• [Document passage]:
◆ ◆ ◆ ◆

Crystal Mountain so far is about 50 workers short of what it needs to run this summer. It’s reaching out to owners of homes around the resort to see if they will consider positions, which come with perks like golfing privileges.
Taking these steps likely aren’t temporary, King said. It’s what a resort in northern Michigan will have to do to stay staffed.
“This is the future … this is the way it's going to be.”
The Sleeping Bear Gateways Council is following the lead of the national park, which turned to the community for housing its workers in 2020, resulting in dozens of placements.
The council is using that model this summer to try to find places for the hundreds of workers that businesses in Benzie and Leelanau counties say could use temporary housing. A mailing in mid-April to home owners will be followed next week by a postcard reminder of the new program.
So far, director Elise Kraft told Bridge, six people have offered housing. Four options remain available.
Those numbers are not significant for this year’s workforce, but Kraft is hopeful that they represent a start for later seasons. The opportunity for homeowners to participate in a solution is important, too, she added.
“So often we look to others … to fix the housing crisis,” she said. But by asking individuals to welcome temporary workers into their homes, “we can shift how we think about the problem.”
Short’s and the Bellaire Inn
Community development is a passion for Joe Short, who hopes to build a mixed-use building across from his eponymous pub in Bellaire, a village of 1,000 people in Antrim County, just east of Torch Lake and Grand Traverse Bay.
He already owns the property, including the wine store and pharmacy, and the vacant land used most recently as a pavilion sheltered by former shipping containers. He also owns the town’s post office.
“That was a purchase that wasn't really something we pursued, it was something that somebody reached out to us and they felt like we would be proper stewards of that property,” he told Bridge Michigan.
His latest purchase also wasn’t planned: The founder and owner of Short’s Brewery bought the 26-room Bellaire Inn last week.
“Just the fact that we exist in Bellaire right now is an anomaly,” Short said. “We employ a lot of people. And they’re struggling with housing.”
Many of the 150 or so year-round workers at the destination brewpub are driving from places that have lower-cost housing and available rentals, like Mancelona or Kalkaska. Seasonal workers — like all over the region — find fewer options.
But now Short’s can offer rooms at the former motel. And it already has resulted in a job offer: A woman from Arizona wanted to work at the brewery for the summer, Short said, and offering the room closed the deal.
“People in the hospitality world can't afford what the market has,” Short said.
The purchase came after Short once again considered how summer recruiting might go. During the pandemic, the brewery cut hours amid a staff shortage, a move that kept people from having to work 60 to 70 hours per week, he said. He could face hours cuts again, at a time when customers line up to get into the brewery.
The goal for the motel is to use it this summer, charging $495 per month, then convert some of the rooms into year-round apartments.
He hopes that the hotel purchase, for an undisclosed price, can pay for itself so that brewery revenue can support its core operations.
But, he said, “if you don’t have workers, you can’t operate. So it was kind of a necessary evil.”
As Short becomes a reluctant landlord, he said he hopes that municipalities take a lead in addressing housing.
“The bummer is that I don't really think it should be the responsibility of the business community,” Short said. “I feel like we're already kind of holding up both ends of the economy. We really need our local units of government to lean into this effort, and be strategic.”
Using federal Build Back Better funds would be a starting point, he added.
“Basically find a way to make municipalities economically viable,” he said. “You need humans to work. Humans need childcare, they need housing. And we're just not setting ourselves up for success.”

◆ ◆ ◆ ◆

• [To do]:
**a)** Translate this sentence from the article on worker housing into Spanish: "He also owns the town’s post office."
**b)** List every person identified by name in the article on worker housing.
**c)** Echo the article on worker housing, beginning at the words "Many of the" and stopping after "find fewer options.".

(Collected data entries)
◆ ◆ ◆ ◆

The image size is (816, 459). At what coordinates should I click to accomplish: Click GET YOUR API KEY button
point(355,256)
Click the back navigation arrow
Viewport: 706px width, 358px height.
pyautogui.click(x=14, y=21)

◆ ◆ ◆ ◆

• [Exercise answers]:
**a)** También es dueño de la oficina de correos del pueblo.

**b)** King, Elise Kraft, Joe Short

**c)**
Many of the 150 or so year-round workers at the destination brewpub are driving from places that have lower-cost housing and available rentals, like Mancelona or Kalkaska. Seasonal workers — like all over the region — find fewer options.